People unfamiliar with the world of bicycles might initially be shocked by the number of different varieties out there. One such variety that has been gaining popularity recently is the single speed bicycle, which is any type of bicycle that has only one gear ratio, i.e. has one gear on the rear wheel and one on the cranks. A single speed bike doesn’t use shifters because there are no gears to shift; this pleases many enthusiasts who are looking for a simple, practical and elegant looking bike to take them on the trails or on the streets. The single speed bike has many advantages and disadvantages, depending on the type of riding you want to do.

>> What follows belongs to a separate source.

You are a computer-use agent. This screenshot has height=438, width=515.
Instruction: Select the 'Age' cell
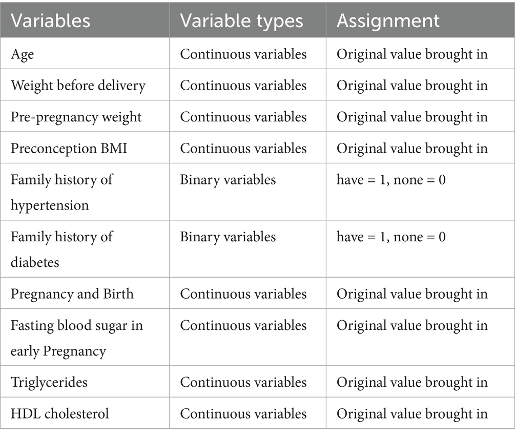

The appeal of the single speed bike comes from its simplicity. Since there are no gears to change, the rider has only one responsibility: to pedal. There’s no worrying about being in the right gear, pedaling too hard or too easily. The downside to having only one gear on your single-speed bike is that it’s less suited to varied terrain. For example, you may find that your gear ratio is perfect for riding moderate trails, but once you hit pavement, you may find yourself pedaling too fast and not moving as fast as you’d like. Conversely, your single-speed bike might be perfect for gently sloping or relatively flat trails, but once uphill, you might find yourself struggling to turn the pedals.
From a maintenance standpoint, single speed bicycles have gained popularity because there are far fewer parts to fix or replace. There are no shifters, and consequently no shift cables, derailleurs or numerous chainrings and sprockets to deal with. The single speed bike has only one rear sprocket and one front sprocket, thus eliminating both parts that require maintenance and weight that can make the bike harder to pedal. The weight factor made single speeds popular with racers, and in recent years a new racing category has developed specifically for the single speed bike.

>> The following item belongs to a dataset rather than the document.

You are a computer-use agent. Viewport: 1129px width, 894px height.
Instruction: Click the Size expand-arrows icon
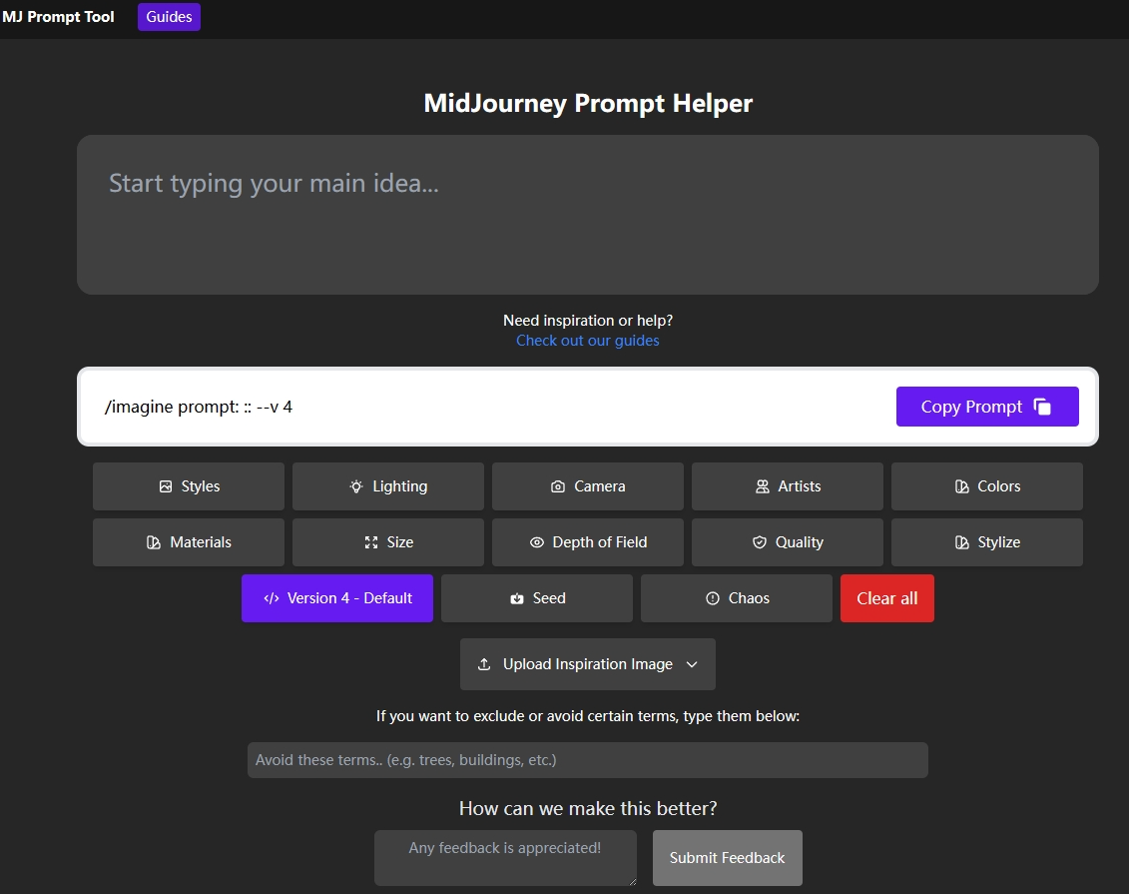pos(371,542)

Beyond the technical and mundane appeal of the single-speed bike, enthusiasts appreciate the elegant aspect of single-speed racing. There are fewer cables hanging out the front end, there are no derailleurs to contend with, and the smaller gear cogs create a more simplistic look that lends the spotlight to the frame and wheels—essentially the classic shape of a bicycle. As the single speed bicycle becomes more and more popular, more and more companies are venturing into the market and offering affordable, stylish and useful machines for all different types of riders.